▸ EXERCISE REQUIREMENTS: Would you print exactly the lines that begin the listing and continue through the line holding "You are a computer-use agent. This"? No pictures, please.

▬▬▬▬▬▬▬▬▬▬

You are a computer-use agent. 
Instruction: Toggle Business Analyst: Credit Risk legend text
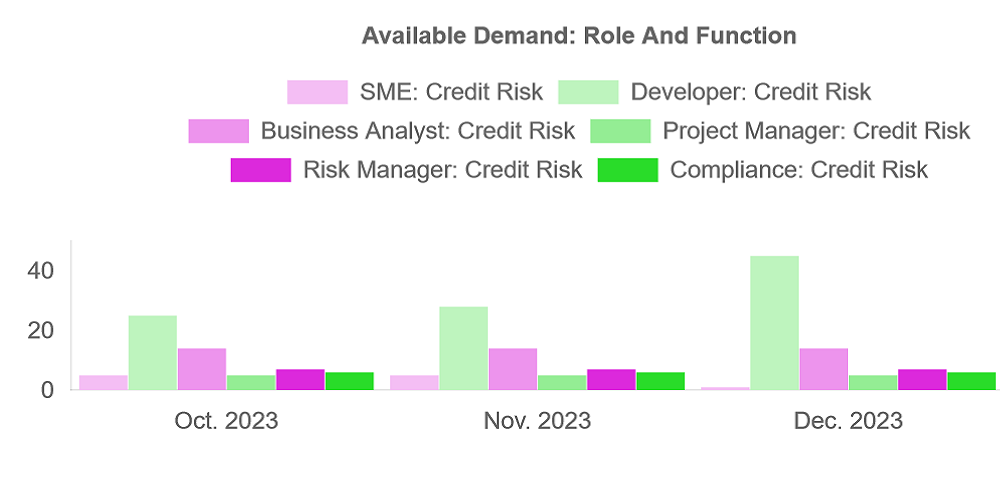point(417,131)
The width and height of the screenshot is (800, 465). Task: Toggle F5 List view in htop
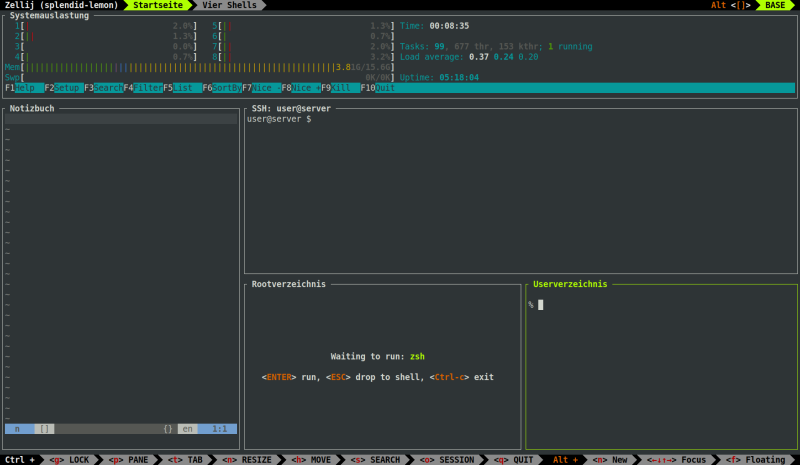point(185,88)
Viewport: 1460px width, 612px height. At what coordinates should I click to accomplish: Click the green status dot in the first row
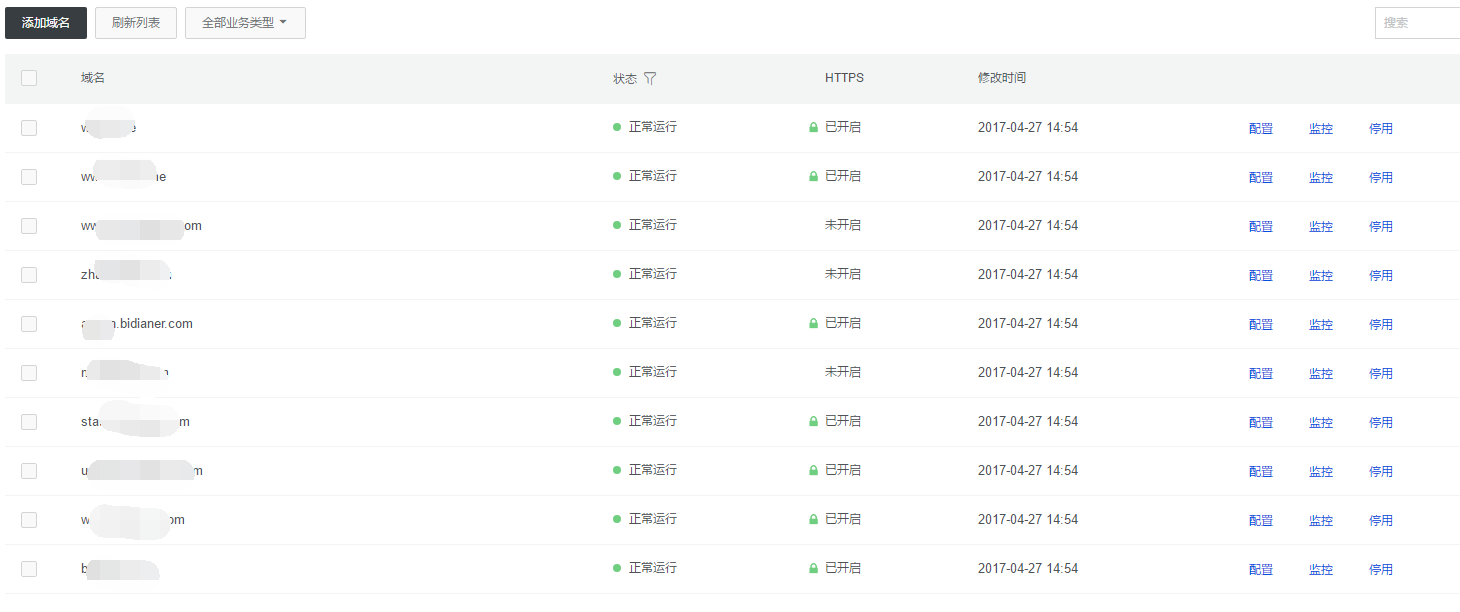click(617, 127)
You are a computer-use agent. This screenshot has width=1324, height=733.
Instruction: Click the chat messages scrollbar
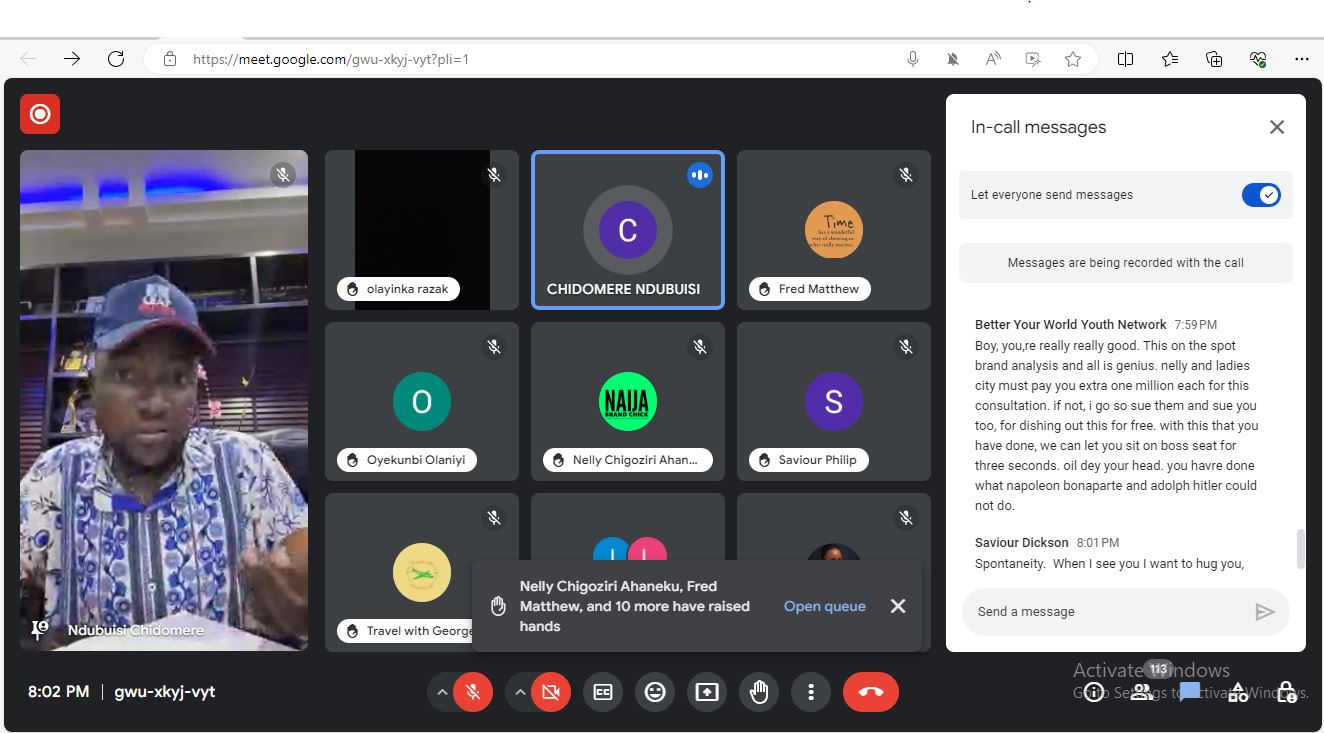[1300, 548]

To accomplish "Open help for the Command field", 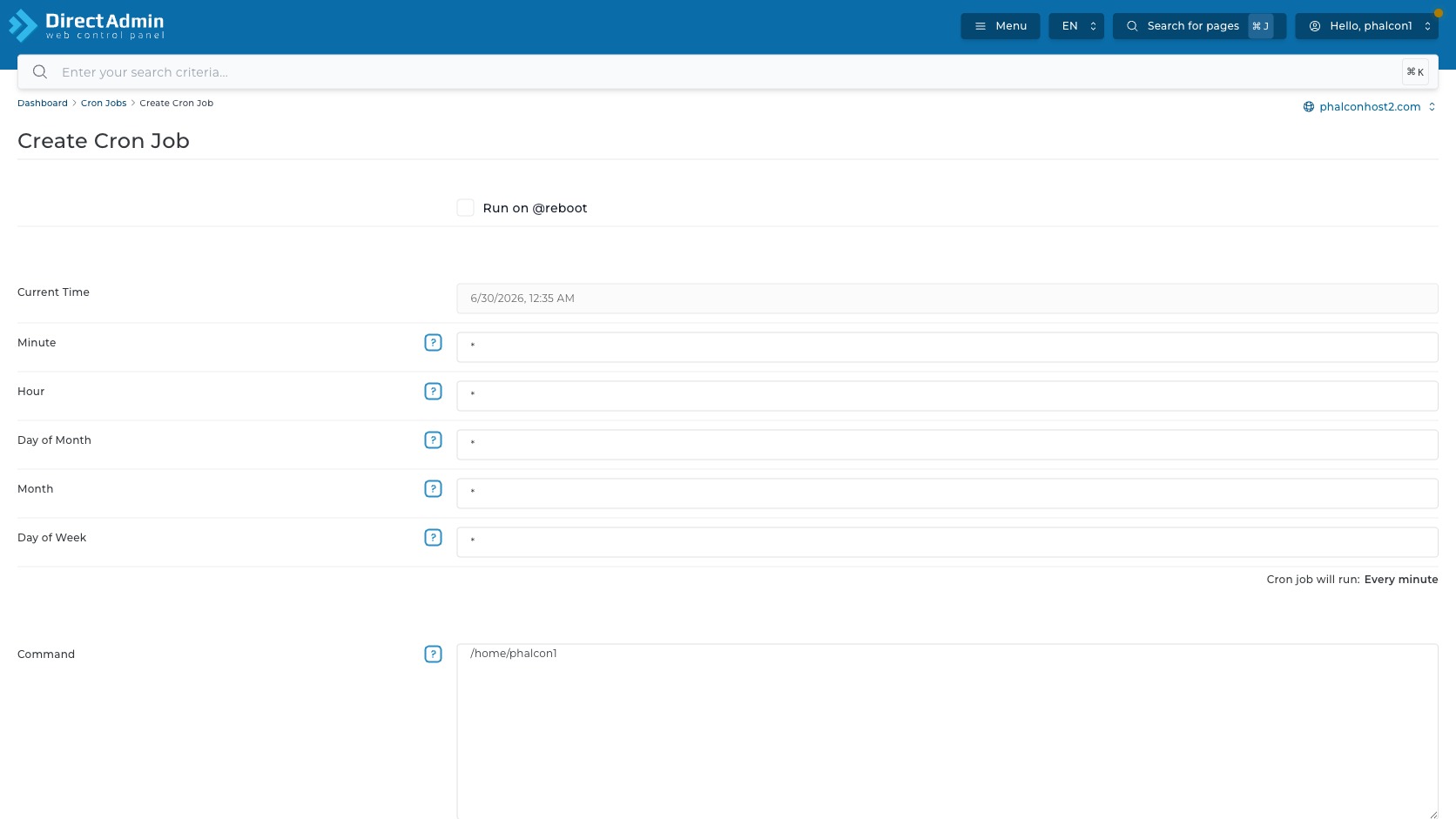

▬▬▬▬▬▬▬▬▬▬

▸ TASK ANSWER:
You are a computer-use agent. 
Instruction: Toggle Business Analyst: Credit Risk legend text
point(417,131)
The width and height of the screenshot is (800, 465). Task: Toggle F5 List view in htop
point(185,88)
Viewport: 1460px width, 612px height. At what coordinates should I click to accomplish: Click the green status dot in the first row
click(617, 127)
You are a computer-use agent. This screenshot has width=1324, height=733.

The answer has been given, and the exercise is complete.